[WORK ITEM]: Exactly the lines from the one holding "The height and width of the screenshot is (768, 1366)." through the final line of the data are wanted, copied as written.

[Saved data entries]
┏━━

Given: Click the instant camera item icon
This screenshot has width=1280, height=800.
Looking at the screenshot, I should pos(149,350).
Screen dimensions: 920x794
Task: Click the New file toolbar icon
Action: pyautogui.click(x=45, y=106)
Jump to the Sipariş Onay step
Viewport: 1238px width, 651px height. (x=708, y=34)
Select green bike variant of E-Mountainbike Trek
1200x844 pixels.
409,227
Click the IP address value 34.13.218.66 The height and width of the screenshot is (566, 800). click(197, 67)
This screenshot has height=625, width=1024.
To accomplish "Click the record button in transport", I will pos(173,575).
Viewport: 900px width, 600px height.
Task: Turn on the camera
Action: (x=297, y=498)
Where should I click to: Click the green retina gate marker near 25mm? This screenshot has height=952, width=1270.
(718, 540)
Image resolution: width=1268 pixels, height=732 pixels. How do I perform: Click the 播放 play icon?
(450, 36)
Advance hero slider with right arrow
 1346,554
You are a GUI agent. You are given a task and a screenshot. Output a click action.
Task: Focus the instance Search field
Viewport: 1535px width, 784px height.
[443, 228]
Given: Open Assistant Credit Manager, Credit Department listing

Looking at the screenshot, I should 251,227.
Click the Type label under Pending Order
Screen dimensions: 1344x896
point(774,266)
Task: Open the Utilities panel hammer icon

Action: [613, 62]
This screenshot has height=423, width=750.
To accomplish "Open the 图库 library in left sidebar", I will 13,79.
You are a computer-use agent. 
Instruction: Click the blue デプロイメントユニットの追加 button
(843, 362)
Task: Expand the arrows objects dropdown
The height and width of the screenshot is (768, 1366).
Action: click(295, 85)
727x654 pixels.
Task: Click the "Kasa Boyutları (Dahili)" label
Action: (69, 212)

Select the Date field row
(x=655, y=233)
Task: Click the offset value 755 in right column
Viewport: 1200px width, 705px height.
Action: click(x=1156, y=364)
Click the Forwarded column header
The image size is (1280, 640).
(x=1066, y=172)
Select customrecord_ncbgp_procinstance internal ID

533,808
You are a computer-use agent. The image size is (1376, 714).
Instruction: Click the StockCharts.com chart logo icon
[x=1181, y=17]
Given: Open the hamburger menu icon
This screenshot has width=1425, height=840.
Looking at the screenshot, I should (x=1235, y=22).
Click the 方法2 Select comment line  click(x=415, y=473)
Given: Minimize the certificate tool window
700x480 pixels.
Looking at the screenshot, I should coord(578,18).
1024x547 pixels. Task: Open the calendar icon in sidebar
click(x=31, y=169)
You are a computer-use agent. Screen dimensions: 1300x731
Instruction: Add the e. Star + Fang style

┗━━

[FINISHED EXERCISE]:
The height and width of the screenshot is (768, 1366).
Action: click(295, 85)
727x654 pixels.
Task: Click the "Kasa Boyutları (Dahili)" label
Action: (69, 212)

Select the Date field row
(x=655, y=233)
Task: Click the offset value 755 in right column
Viewport: 1200px width, 705px height.
Action: click(x=1156, y=364)
Click the Forwarded column header
The image size is (1280, 640).
(x=1066, y=172)
Select customrecord_ncbgp_procinstance internal ID

533,808
You are a computer-use agent. The image size is (1376, 714).
Instruction: Click the StockCharts.com chart logo icon
[x=1181, y=17]
Given: Open the hamburger menu icon
This screenshot has width=1425, height=840.
Looking at the screenshot, I should (x=1235, y=22).
Click the 方法2 Select comment line  click(x=415, y=473)
Given: Minimize the certificate tool window
700x480 pixels.
Looking at the screenshot, I should coord(578,18).
1024x547 pixels. Task: Open the calendar icon in sidebar
click(x=31, y=169)
You are a computer-use agent. Screen dimensions: 1300x731
Instruction: Add the e. Star + Fang style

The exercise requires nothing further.